Las Meditaciones de Marco Aurelio son hasta donde se y a pesar de algunas reconstrucciones medievales, el primer registro de un diario o “conversación consigo mismo” de que tenemos noticia. Consciente de que tenía que conciliar la doble misión que desempeñaba como filósofo y emperador, escribió sus máximas sin intención de publicarlas, aunque por su dignidad imperial se conservaran todos sus papeles. Siglos después leemos al hombre no al regente, cuyas contradicciones hacen pensar en el poder, en el sentido del deber y en la dificultad de actuar en contra de las convicciones.
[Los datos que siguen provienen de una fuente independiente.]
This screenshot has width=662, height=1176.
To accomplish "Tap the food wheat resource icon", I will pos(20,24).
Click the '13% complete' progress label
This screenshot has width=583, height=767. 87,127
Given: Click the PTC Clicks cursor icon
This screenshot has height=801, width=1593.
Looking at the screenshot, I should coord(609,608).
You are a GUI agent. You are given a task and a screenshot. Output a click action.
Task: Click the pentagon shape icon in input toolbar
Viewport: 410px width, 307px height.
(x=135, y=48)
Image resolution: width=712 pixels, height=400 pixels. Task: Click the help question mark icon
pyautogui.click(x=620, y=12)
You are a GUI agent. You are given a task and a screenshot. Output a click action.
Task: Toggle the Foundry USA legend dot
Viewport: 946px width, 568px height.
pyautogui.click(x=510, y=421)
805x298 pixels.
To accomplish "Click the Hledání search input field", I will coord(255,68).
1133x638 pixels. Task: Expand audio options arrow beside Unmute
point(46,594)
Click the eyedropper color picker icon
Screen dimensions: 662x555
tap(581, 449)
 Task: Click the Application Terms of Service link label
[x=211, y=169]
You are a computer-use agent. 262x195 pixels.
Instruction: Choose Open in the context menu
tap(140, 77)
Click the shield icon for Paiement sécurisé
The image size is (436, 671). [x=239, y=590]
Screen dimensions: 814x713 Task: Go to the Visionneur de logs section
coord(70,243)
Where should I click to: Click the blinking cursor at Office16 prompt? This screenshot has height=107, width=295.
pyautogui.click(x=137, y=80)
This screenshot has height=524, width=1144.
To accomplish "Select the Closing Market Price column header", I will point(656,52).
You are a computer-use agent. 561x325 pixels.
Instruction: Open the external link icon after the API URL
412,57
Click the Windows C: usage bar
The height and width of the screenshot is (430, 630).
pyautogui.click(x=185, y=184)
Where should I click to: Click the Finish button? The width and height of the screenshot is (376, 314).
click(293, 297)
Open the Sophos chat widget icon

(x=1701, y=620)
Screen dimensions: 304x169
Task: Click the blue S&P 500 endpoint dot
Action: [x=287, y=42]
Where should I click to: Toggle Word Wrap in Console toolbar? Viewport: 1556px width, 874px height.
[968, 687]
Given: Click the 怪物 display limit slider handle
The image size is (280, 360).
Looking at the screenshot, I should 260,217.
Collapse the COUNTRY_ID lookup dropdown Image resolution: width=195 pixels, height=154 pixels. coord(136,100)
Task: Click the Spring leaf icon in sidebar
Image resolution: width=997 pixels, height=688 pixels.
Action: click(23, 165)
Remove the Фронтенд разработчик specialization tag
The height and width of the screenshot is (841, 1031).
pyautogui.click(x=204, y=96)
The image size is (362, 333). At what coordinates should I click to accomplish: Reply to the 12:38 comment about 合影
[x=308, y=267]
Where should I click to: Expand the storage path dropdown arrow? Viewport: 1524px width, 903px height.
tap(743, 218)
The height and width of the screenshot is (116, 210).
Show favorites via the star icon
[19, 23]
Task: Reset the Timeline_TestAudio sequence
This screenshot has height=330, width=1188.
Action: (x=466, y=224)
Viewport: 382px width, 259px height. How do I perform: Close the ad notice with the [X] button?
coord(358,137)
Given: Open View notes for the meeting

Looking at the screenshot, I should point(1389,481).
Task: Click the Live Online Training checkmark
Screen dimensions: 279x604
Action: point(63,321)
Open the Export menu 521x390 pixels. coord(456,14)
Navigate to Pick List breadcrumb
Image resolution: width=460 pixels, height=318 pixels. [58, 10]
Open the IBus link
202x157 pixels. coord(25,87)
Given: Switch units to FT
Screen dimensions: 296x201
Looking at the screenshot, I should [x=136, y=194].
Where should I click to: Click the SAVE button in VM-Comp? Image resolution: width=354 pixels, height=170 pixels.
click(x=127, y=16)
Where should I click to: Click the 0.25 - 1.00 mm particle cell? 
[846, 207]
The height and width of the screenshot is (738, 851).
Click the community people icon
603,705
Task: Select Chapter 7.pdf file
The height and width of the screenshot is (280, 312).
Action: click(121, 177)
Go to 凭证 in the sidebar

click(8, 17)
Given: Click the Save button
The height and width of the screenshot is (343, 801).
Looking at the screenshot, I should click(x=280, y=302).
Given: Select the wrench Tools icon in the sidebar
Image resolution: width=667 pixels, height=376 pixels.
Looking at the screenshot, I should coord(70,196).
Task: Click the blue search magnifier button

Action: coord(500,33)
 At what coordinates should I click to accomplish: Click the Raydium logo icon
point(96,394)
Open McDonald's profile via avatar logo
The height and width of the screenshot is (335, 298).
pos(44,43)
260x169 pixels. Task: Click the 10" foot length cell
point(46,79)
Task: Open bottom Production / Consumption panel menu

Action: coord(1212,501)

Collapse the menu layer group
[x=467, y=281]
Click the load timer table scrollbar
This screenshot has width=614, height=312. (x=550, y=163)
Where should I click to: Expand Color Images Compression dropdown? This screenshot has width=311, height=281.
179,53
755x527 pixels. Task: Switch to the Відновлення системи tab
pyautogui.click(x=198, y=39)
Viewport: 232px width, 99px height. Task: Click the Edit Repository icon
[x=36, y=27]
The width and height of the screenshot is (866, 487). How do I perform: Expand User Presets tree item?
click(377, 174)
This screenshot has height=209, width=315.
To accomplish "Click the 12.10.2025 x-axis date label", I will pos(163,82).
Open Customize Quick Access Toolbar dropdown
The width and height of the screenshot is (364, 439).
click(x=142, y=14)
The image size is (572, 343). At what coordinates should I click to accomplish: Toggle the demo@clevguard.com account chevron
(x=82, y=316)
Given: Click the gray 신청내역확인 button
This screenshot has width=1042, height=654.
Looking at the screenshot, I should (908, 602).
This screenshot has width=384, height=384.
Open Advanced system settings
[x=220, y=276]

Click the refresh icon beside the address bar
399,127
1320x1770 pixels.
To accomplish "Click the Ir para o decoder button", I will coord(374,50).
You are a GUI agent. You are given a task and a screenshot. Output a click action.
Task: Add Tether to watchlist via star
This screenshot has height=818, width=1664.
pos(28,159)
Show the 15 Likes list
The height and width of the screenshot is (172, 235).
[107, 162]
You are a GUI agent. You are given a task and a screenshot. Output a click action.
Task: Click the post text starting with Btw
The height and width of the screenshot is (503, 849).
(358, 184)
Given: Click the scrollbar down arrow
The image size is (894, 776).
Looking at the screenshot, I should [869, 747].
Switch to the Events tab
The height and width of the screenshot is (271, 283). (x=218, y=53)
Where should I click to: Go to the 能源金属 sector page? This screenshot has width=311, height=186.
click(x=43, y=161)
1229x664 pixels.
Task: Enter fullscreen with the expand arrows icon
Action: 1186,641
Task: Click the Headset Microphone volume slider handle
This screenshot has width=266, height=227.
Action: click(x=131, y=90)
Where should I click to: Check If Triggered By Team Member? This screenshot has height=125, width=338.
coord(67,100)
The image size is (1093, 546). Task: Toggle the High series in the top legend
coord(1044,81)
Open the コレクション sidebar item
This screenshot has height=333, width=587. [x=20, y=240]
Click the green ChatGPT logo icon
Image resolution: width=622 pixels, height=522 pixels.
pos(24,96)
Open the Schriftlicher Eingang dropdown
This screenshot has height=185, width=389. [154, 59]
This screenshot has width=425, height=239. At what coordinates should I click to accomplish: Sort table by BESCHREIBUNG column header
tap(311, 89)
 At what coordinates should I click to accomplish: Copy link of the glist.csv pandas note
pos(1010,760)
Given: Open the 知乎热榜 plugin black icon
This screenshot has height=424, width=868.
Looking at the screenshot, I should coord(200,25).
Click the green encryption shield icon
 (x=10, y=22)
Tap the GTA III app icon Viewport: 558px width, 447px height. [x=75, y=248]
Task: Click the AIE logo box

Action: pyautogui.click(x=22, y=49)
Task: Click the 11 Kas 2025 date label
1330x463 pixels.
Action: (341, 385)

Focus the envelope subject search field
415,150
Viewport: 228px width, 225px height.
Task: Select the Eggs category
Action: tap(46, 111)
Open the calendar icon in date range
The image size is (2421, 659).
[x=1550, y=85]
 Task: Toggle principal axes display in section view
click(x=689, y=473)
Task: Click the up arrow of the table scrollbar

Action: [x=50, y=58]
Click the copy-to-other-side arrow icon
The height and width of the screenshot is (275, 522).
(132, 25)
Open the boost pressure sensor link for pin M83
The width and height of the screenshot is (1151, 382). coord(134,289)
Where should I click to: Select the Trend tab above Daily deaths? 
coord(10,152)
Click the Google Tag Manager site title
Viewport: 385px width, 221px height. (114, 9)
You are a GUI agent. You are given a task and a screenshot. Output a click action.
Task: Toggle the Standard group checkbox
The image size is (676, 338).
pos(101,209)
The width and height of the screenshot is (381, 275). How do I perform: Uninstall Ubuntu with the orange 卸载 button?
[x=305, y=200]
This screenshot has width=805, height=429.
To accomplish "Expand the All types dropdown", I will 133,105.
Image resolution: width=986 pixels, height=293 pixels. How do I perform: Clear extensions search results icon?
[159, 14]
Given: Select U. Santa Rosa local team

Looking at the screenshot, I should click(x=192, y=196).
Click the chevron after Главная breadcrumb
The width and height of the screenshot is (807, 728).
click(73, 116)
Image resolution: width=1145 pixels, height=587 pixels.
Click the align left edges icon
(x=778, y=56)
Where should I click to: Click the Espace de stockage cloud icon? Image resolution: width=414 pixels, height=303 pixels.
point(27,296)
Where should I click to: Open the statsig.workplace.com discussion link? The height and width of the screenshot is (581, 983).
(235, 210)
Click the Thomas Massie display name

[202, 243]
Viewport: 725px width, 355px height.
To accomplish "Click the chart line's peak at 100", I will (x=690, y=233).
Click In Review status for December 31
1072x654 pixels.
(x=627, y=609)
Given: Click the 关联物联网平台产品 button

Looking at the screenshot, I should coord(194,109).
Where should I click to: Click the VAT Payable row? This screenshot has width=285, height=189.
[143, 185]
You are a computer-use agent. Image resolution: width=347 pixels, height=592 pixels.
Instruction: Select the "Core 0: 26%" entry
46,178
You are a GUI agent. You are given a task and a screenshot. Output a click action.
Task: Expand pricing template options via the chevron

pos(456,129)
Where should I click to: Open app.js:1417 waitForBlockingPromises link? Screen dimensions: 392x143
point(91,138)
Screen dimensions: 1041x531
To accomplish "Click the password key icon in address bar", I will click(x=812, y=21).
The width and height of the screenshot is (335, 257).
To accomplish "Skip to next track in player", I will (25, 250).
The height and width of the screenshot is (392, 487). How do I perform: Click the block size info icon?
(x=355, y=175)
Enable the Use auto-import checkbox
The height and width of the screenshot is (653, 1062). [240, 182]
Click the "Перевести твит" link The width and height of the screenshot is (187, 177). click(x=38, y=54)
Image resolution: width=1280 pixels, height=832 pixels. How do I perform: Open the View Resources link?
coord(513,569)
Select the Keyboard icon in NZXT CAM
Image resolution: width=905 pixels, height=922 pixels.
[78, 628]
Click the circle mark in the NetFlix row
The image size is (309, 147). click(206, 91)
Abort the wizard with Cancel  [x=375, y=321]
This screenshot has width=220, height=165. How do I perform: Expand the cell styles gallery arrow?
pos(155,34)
Salvo rarezas, en el pasado remoto no se cultivaban los diarios. Conocí en Japón manuscritos conmovedores que me tentaron a estudiar este mundo casi inescrutable en el que el autor carece de importancia. La supremacía del yo es cosa de los tiempos modernos. De ahí que los diarios sean espejo del individuo y de su hora. Los hay de todos los modos: “taller” de escritura, registro de viajes, apuntes sobre libros y temas o borradores de obras maestras y ficcionarios. En esencia, este no-género no persigue la aprobación de nadie, pero ni Leonardo ni Kafka se atrevieron a destruir sus cuadernos. Tal privacía nos confronta desde un yo que es “el otro”. He leído diarios tan tremendamente dolorosos que me han dejado en carne viva, como el desollado. Es lo que atrae del mundo secreto, casi literario, del camino recorrido o fantaseado. Espinoso en ocasiones, confuso o enmascarado, extasiado con la luz o la oscuridad, con lo sagrado, las lecturas, la música, los sueños, el silencio o el lenguaje… Nada como los secretos: desentrañar, nombrar lo que se observa y no se dice, lo olvidado o velado, lo leído. Las historias íntimas, el saber y las voces llaman por lo que ocultan, no por lo evidente. Así este universo del revés del libro donde se plasma el verdadero carácter.